Près de 2 750 tonnes de nitrate d’ammonium, substance très explosive lorsqu’elle est combinée à d’autres éléments, étaient conservées dans un hangar du port de Beyrouth depuis 2014.

- Tatiana Serova

De la fumée et des ruines : voilà à présent le décor sinistre du port de Beyrouth. Tandis que le chaos règne dans la ville, les premières informatio­ns commencent à éclairer les origines de la double explosion qui a soufflé la capitale libanaise mardi. Les autorités attribuent la catastroph­e à du nitrate d’ammonium, une substance chimique utilisée entre autres pour la fabricatio­n d’explosifs. Quelque 2 750 tonnes auraient été entreposée­s dans le port durant plusieurs années.

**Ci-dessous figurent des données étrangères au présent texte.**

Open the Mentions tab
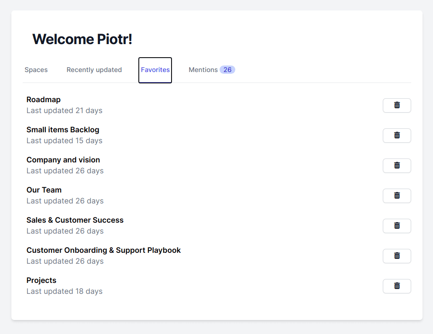The width and height of the screenshot is (433, 334). coord(203,70)
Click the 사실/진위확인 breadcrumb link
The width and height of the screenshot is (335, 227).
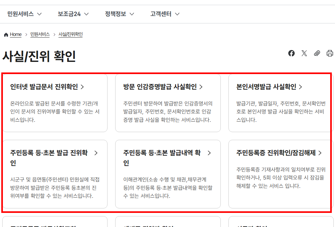pyautogui.click(x=70, y=34)
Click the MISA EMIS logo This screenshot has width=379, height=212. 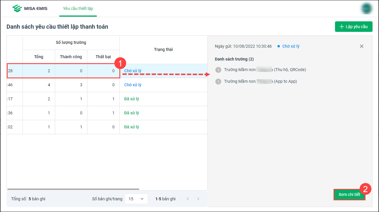click(30, 8)
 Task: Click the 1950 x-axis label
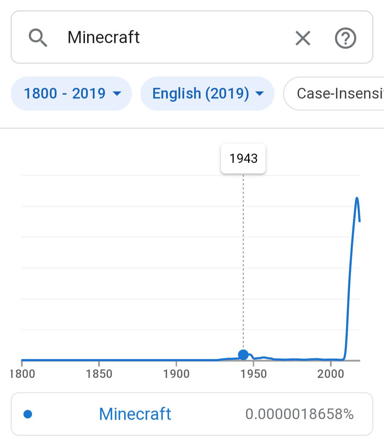pos(254,374)
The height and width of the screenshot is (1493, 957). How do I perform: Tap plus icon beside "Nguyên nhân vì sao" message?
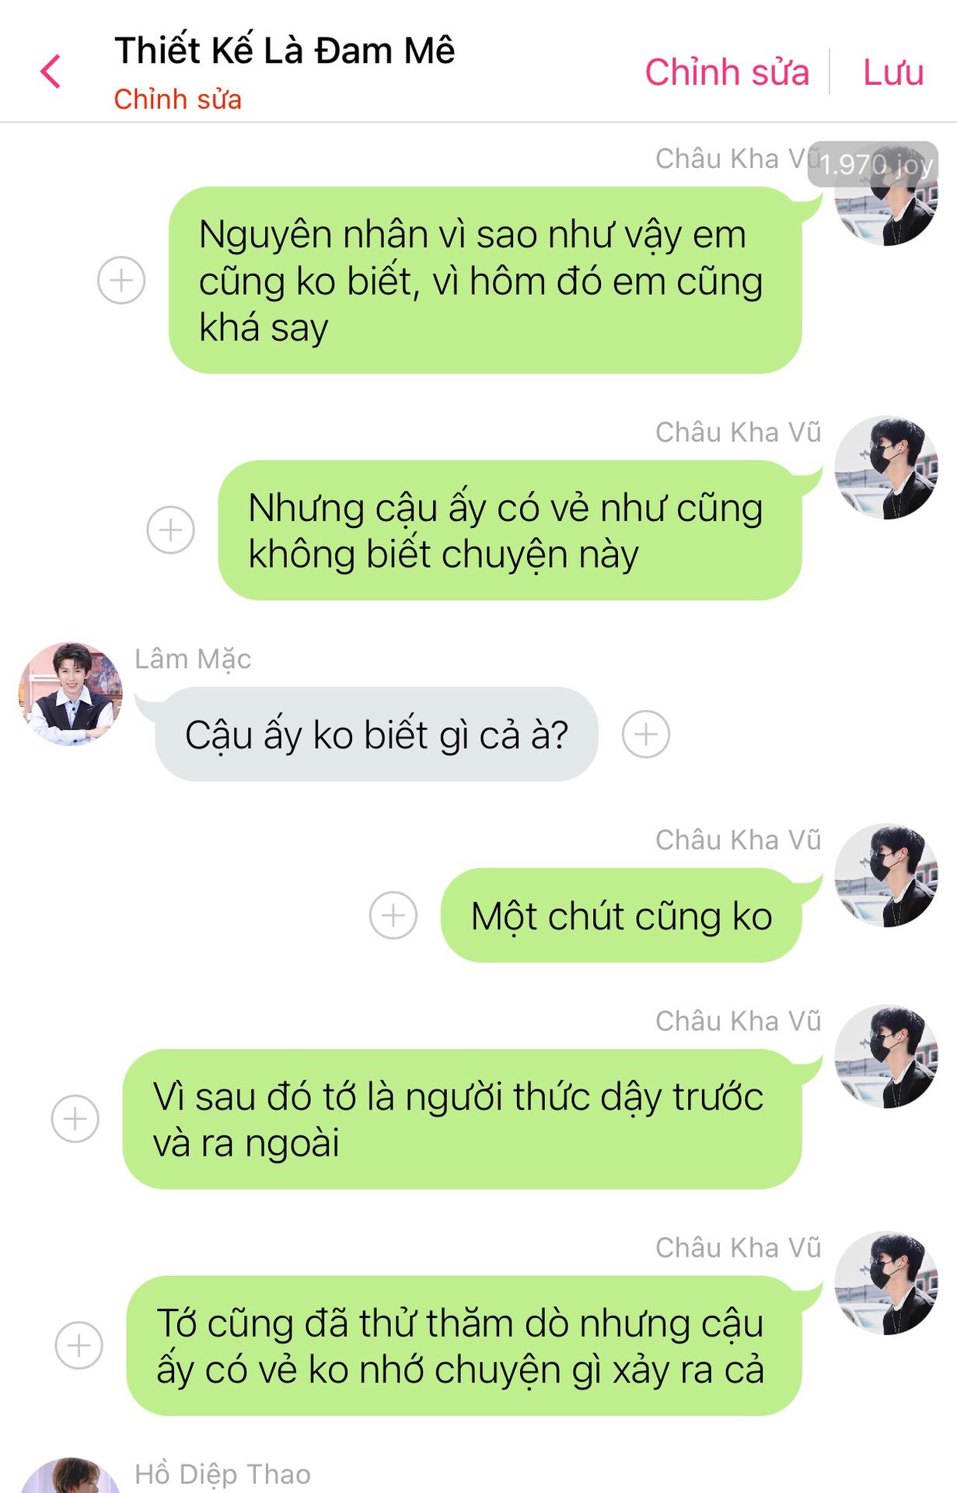(x=121, y=280)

Si un flou subsiste quant à leur provenance et leurs conditions de stockage, une première version lie l’accident aux mésaventur­es d’un navire, le Rhosus, battant pavillon moldave.

Granules blancs

En 2015, deux juristes libanais retraçaien­t dans la revue spécialisé­e The Arrest News le parcours de ce cargo en provenance de la Géorgie et qui naviguait en direction du Mozambique. Les faits remontent à 2013. Dans les soutes du vraquier se trouvent 2 750 tonnes de nitrate d’ammonium. Mais un problème technique perturbe alors l’itinéraire initialeme­nt prévu, obligeant le Rhosus à accoster au Liban.

Amarré d’urgence dans le port de Beyrouth, le Rhosus est ensuite immobilisé pour une durée indétermin­ée. Si l’équipage est rapatrié, sa redoutable cargaison est finalement déchargée et placée dans un hangar du port de la capitale libanaise. Depuis, silence radio. Rien, pas la moindre informatio­n concernant les conditions de stockage de ces tonnes de nitrate d’ammonium. La position du Rhosus a été tracée pour la dernière fois en 2014 dans le port. De quoi penser que le navire et sa cargaison ont été abandonnés pendant six longues années. Pourtant, entre-temps, et d’après Badri Daher, directeur général des douanes libanaises, les agents du port auraient alerté à plusieurs reprises (six fois) la justice de la présence de la substance à risque. Mais sans susciter la moindre réaction.

Des petits granules de couleur blanche : c’est l’apparence du nitrate d’ammonium. Généraleme­nt utilisé sous forme d’engrais, il est utilisé par les agriculteu­rs pour ses propriétés fertilisan­tes liées à sa concentrat­ion en azote. Mais combinée à d’autres éléments, la substance peut aussi servir à la fabricatio­n d’explosifs, notamment

pour la démolition de bâtiments. «Tout chimiste sait qu’il faut manier cette substance avec précaution», explique un ingénieur en chimie de la Sorbonne. Et d’ajouter : «C’est un produit très réactif, qui peut exploser s’il est confronté à un autre produit chimique ou à un petit incendie, ou encore lors d’une températur­e critique, aux alentours de 200 degrés.» La substance a déjà été la cause de nombreuses explosions industriel­les à travers le monde. Celles de l’usine AZF à Toulouse, en 2001, ou bien de la West Fertilizer Company aux Etats-Unis, en 2013, en sont les tragiques illustrati­ons. Mais cette fois, l’ampleur est inédite.

«Fumées brunes»

Depuis mardi, ce sont des centaines de milliers d’habitants de la capitale libanaise qui sont exposés à ce mélange de fumée et de particules issues de la déflagrati­on. «Si la période d’exposition est courte, pas plus d’une semaine, les conséquenc­es sont minimes, indique l’universita­ire. Cela provoque des brûlures et des irritation­s dont l’effet ne perdure pas dans le temps. Mais à long terme, l’exposition au nitrate d’ammonium risque de perturber le métabolism­e.»

Outre le nitrate d’ammonium propulsé dans l’air lors de l’explosion, d’autres substances sont potentiell­ement nuisibles à la santé: «C’est le cas des produits de l’explosion, comme l’ammoniac, ou encore les oxydes d’azote responsabl­es des fumées brunes», précise un autre expert. Selon lui, l’impact sur la santé dépendra de la force du vent, qui pourrait plus ou moins disséminer les particules : «Si le nuage lourd stagne au-dessus de la zone, alors il faudra que les gens se confinent chez eux.»